DOCUMENT PASSAGE:
-- Begin --
Maybe, you got lucky.

Maybe, you weren't paying attention.


----------



## grogwilton (Jul 9, 2012)

If you buy in advance (which most do, through SWP activists at other events) it's £55 for 5 days. For the amount of meetings, films, gigs you get for that, plus a free creche and crashmat accomodation, that's not a lot of money. 

For those who say it's an SWP recruitment fest, and debates tend to ivolve a lot of SWP speakers, well, yes. That's kind of the point. Did you think they set it up for your own personal entertainment? If you don't want the SWP to try and recruit you, or put forward their opinion, organise your own political festival with Leila Khaled, Tommy Mckearney, Ronnie Kasrils, Robert H King at it.  

I'd also imagine the Conservative Party had a bit more money to throw at subsidised conference tickets then the SWP.


----------



## 8ball (Jul 9, 2012)

Trotfest sounds like what a lot of festivals become when you eat a dodgy burger.
-- End --
EXERCISE 1:
Quote the forum thread above word for word, in full.
EXERCISE 2:
From the listing below, print the stretch from the line containing "Where should I click to: Click" through the line containing "coord(668,275)", both included, and nothing else.

EXTRACTED MATERIAL:
-- Begin --
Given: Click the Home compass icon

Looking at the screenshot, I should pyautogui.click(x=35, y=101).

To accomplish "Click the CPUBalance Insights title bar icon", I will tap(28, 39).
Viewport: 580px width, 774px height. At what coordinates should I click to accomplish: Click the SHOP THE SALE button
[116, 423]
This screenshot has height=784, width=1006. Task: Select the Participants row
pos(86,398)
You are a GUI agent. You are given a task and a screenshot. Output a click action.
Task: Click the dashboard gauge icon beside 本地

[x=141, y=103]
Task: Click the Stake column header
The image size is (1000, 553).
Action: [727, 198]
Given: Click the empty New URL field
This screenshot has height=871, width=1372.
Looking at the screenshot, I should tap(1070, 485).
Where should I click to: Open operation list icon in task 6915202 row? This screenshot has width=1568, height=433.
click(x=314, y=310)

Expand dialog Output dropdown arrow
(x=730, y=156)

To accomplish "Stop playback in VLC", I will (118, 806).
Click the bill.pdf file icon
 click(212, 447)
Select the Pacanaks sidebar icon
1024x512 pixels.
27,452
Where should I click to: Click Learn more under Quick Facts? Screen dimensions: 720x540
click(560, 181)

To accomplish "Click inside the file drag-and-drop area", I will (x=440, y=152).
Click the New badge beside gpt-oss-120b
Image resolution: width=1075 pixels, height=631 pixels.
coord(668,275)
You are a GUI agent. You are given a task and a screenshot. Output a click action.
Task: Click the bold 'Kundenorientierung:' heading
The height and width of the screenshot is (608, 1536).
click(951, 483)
-- End --
WORKED ANSWER 1:
Maybe, you got lucky.

Maybe, you weren't paying attention.


----------



## grogwilton (Jul 9, 2012)

If you buy in advance (which most do, through SWP activists at other events) it's £55 for 5 days. For the amount of meetings, films, gigs you get for that, plus a free creche and crashmat accomodation, that's not a lot of money. 

For those who say it's an SWP recruitment fest, and debates tend to ivolve a lot of SWP speakers, well, yes. That's kind of the point. Did you think they set it up for your own personal entertainment? If you don't want the SWP to try and recruit you, or put forward their opinion, organise your own political festival with Leila Khaled, Tommy Mckearney, Ronnie Kasrils, Robert H King at it.  

I'd also imagine the Conservative Party had a bit more money to throw at subsidised conference tickets then the SWP.


----------



## 8ball (Jul 9, 2012)

Trotfest sounds like what a lot of festivals become when you eat a dodgy burger.

WORKED ANSWER 2:
Where should I click to: Click Learn more under Quick Facts? Screen dimensions: 720x540
click(560, 181)

To accomplish "Click inside the file drag-and-drop area", I will (x=440, y=152).
Click the New badge beside gpt-oss-120b
Image resolution: width=1075 pixels, height=631 pixels.
coord(668,275)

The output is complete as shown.